| WORK INSTRUCTION |
For each line in the material below that holds "Durchführung", copy that line.

| DATA SHOWN |
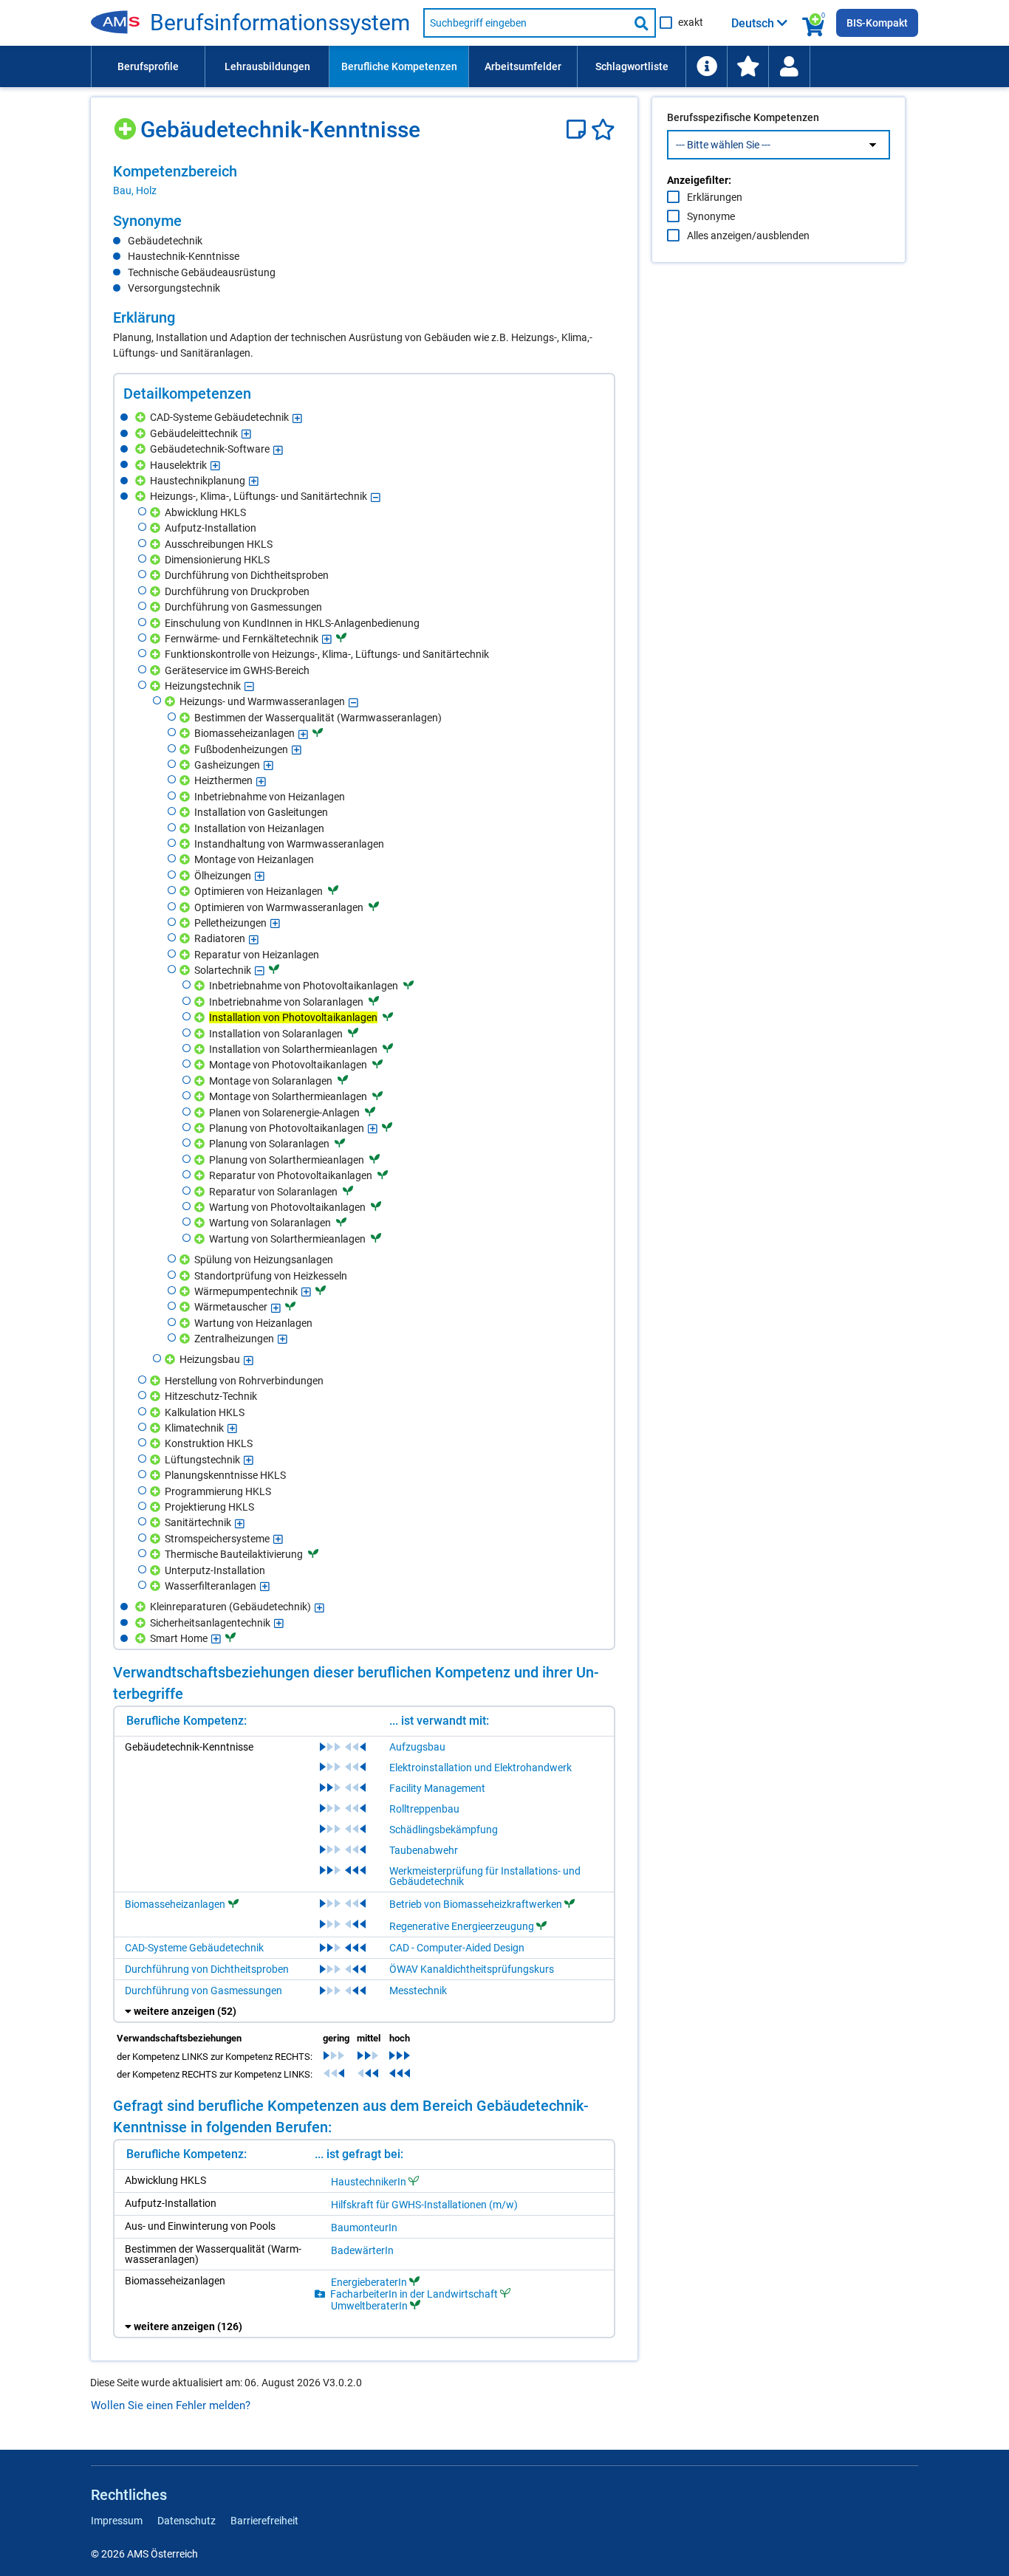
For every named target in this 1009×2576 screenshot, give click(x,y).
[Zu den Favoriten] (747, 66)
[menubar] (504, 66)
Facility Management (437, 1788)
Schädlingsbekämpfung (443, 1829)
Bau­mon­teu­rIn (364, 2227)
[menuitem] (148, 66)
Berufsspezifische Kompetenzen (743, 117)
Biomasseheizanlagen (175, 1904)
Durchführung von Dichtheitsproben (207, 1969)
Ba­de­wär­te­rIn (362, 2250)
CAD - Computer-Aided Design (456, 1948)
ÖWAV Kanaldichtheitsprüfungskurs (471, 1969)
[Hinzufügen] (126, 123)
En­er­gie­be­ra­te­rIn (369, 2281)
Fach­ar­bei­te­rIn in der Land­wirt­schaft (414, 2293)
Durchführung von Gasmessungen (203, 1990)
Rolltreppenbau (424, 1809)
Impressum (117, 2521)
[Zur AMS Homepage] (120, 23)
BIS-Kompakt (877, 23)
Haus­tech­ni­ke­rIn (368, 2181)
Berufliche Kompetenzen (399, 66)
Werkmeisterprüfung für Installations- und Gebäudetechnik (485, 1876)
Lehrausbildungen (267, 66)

| EXERCISE SOLUTION |
Durchführung von Dichtheitsproben (207, 1969)
Durchführung von Gasmessungen (203, 1990)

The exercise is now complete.